> [YOUR INSTRUCTIONS]:
Reproduce verbatim the portion of the passage on optogenetics and voltage imaging that begins with the words "All-optical electrophysiology would" and ends after the words "function, and behaviour.".

> [EXTRACT]:
● ● ●

The invention of optogenetics has enabled scientists to use light to turn cell-type specific neural activity on or off with millisecond-precision to probe neural circuit function (Yizhar et al. 2011). Complementing optogenetics, voltage imaging enables scientists to observe cell-type specific neural circuit activity with cellular-resolution using fluorescent indicators (Knopfel & Song, 2019).
With voltage imaging, scientists can closely replicate electrophysiology measurements, but with the advantage of visualizing large neural populations. Integrating optogenetics with voltage imaging opens the possibility of performing all-optical electrophysiology (Hochbaum et al. 2014).
All-optical electrophysiology would enable scientists to image the activity of large neuron populations and simultaneously perturb cellular activity using optogenetics to both ‘read’ and ‘write’ neural activity. The integration of optogenetics and voltage imaging opens the door to these techniques being performed simultaneously in the same experiment to investigate the causal link between neural circuit activity, function, and behaviour.

● ● ●

> [DATA FOR REVIEW]:
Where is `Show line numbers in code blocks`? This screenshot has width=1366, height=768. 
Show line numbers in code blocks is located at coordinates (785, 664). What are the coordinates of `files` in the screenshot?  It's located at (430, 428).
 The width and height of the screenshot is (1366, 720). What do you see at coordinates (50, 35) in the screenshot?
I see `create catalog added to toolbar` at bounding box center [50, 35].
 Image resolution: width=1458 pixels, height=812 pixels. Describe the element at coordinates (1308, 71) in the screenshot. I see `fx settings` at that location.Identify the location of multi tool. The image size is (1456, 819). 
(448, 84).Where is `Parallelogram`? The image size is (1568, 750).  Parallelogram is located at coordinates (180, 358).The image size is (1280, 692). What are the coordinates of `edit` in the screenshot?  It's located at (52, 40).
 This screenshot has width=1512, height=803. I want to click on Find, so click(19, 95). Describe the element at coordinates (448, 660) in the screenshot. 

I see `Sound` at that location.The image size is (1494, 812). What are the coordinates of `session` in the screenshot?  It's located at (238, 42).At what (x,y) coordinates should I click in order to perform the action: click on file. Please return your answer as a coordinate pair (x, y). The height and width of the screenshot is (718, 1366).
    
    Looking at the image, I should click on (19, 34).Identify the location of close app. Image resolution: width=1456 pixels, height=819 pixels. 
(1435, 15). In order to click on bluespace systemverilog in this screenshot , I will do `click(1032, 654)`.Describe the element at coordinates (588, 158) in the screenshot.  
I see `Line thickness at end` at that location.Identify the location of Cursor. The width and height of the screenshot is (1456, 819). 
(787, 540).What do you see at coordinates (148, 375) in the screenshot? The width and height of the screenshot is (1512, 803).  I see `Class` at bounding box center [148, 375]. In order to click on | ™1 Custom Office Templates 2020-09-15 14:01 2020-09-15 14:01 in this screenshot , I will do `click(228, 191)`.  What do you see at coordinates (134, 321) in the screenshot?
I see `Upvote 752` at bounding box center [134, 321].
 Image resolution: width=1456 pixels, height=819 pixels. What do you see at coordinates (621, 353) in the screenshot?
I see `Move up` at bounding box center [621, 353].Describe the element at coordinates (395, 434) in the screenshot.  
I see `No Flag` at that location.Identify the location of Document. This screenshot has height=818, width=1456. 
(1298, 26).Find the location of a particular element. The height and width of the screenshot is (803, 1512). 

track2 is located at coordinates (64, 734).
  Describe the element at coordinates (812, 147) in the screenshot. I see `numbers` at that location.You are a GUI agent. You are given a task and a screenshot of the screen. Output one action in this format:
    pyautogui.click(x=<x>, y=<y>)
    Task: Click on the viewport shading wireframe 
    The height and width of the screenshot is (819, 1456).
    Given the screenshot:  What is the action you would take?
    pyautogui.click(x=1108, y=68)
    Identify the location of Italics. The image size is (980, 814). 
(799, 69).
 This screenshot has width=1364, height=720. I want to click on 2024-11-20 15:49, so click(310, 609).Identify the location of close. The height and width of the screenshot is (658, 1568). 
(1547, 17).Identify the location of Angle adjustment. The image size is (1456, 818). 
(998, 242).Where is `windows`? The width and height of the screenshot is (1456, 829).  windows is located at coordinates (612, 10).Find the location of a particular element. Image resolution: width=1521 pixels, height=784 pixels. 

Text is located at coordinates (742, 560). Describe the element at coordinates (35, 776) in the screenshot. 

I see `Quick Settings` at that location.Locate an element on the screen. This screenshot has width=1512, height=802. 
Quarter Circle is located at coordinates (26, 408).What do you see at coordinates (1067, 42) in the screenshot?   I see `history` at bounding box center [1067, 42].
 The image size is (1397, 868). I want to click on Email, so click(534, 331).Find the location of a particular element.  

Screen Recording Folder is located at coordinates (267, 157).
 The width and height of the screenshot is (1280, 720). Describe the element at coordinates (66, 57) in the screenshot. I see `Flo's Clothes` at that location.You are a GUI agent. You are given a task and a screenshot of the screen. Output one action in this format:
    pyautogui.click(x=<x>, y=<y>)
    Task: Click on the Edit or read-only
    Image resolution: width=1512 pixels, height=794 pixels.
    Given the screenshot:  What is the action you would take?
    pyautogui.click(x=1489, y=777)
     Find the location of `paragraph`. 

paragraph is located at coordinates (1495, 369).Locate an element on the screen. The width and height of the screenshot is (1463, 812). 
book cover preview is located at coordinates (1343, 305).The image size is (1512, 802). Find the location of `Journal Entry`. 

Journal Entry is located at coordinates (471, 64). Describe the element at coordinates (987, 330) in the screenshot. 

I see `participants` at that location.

● ● ●

> [ANSWER FOR THIS EXERCISE]:
All-optical electrophysiology would enable scientists to image the activity of large neuron populations and simultaneously perturb cellular activity using optogenetics to both ‘read’ and ‘write’ neural activity. The integration of optogenetics and voltage imaging opens the door to these techniques being performed simultaneously in the same experiment to investigate the causal link between neural circuit activity, function, and behaviour.